RECORDS PROVIDED.
════════════════

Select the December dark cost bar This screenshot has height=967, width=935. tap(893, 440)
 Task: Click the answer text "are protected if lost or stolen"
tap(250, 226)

════════════════

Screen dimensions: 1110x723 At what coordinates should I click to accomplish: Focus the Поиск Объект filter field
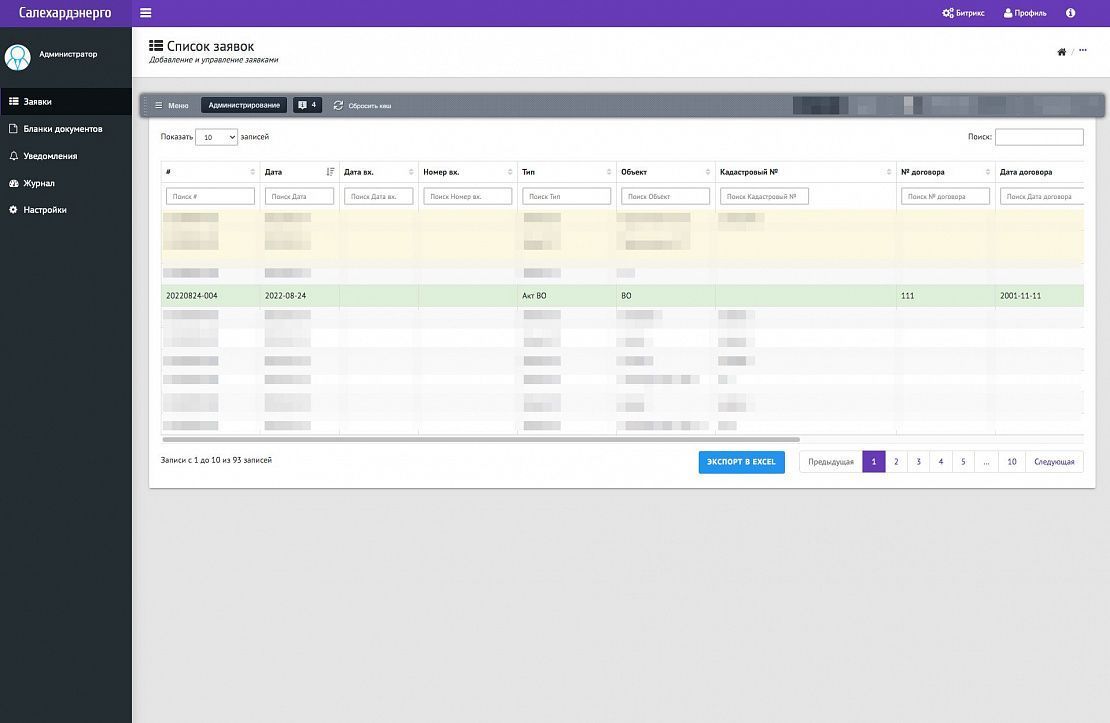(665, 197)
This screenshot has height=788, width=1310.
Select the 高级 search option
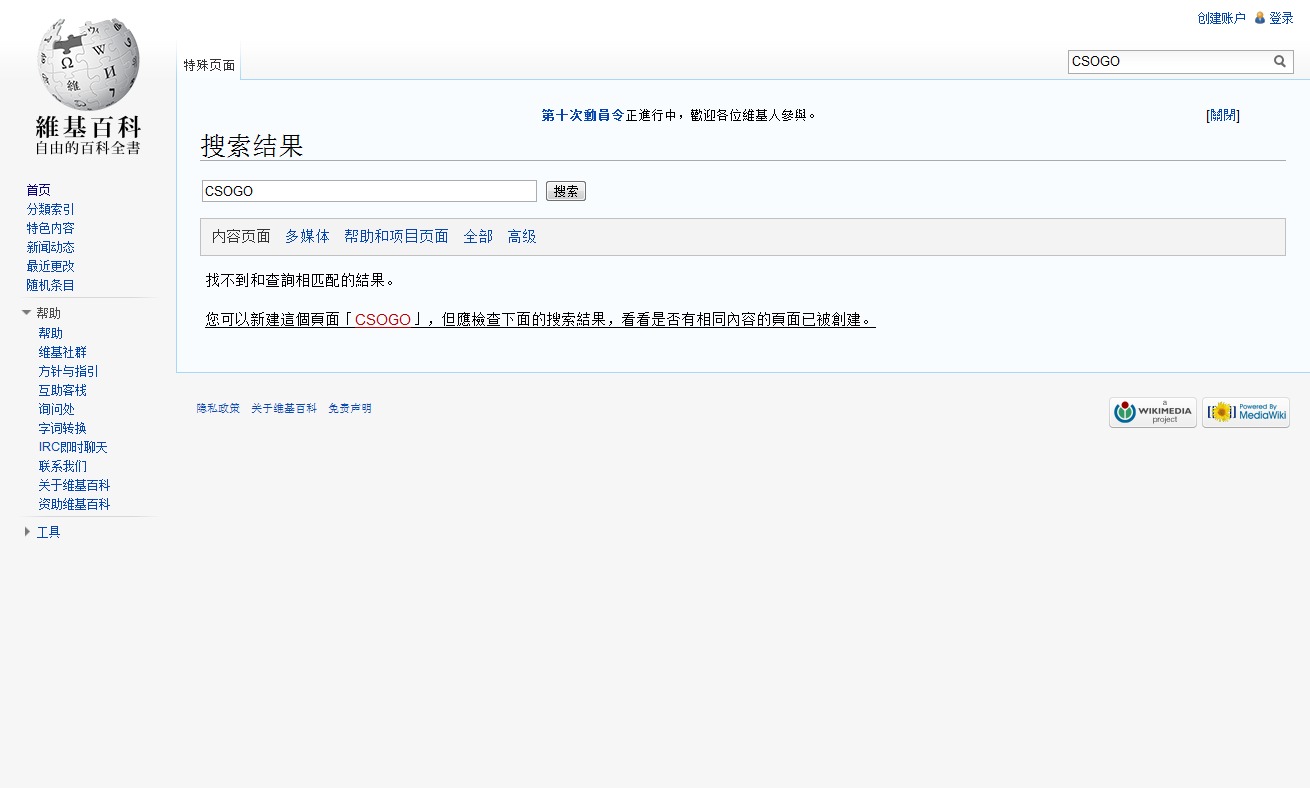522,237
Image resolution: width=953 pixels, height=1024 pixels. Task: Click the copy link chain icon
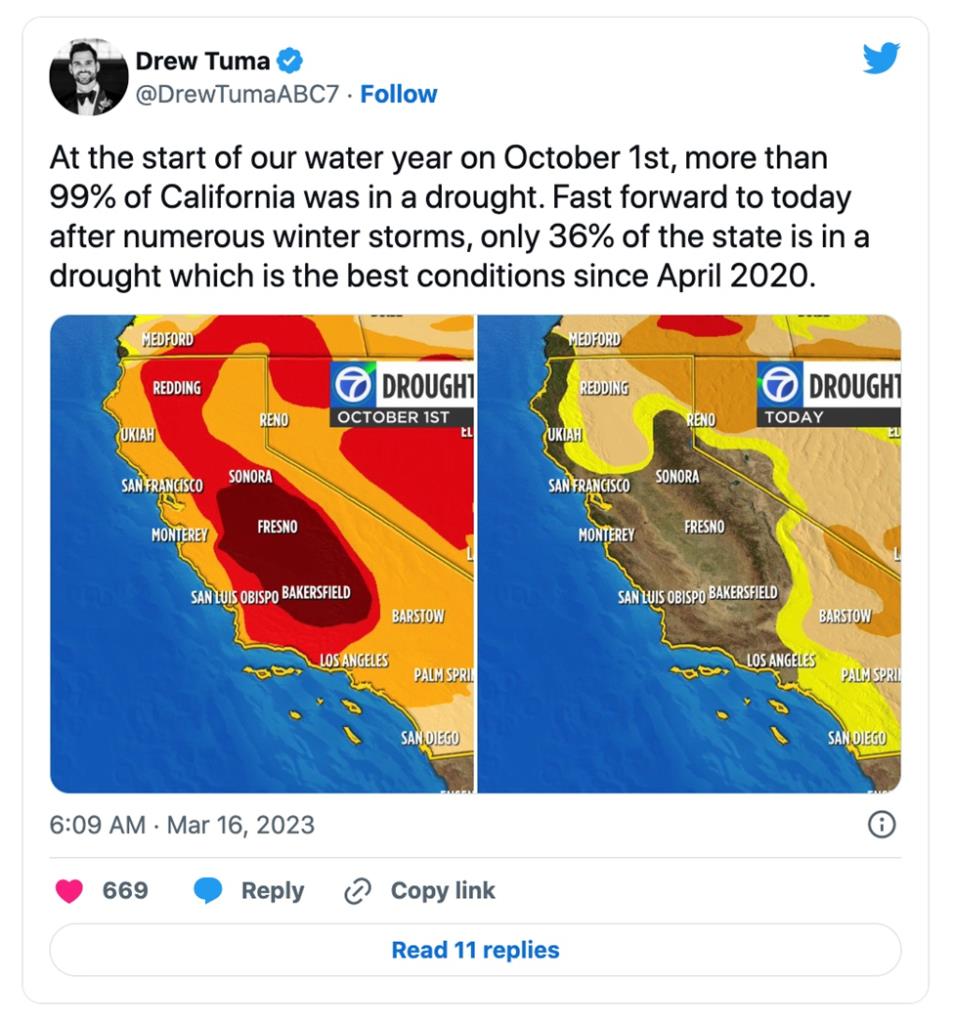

════════════════

Repeat the records word for word, from the line with "This screenshot has height=788, width=1310." up to and including the line with "Image resolution: width=953", and leave the pictures out of your answer.

This screenshot has height=788, width=1310.
Select the 高级 search option
522,237
Image resolution: width=953 pixels, height=1024 pixels. Task: Click the copy link chain icon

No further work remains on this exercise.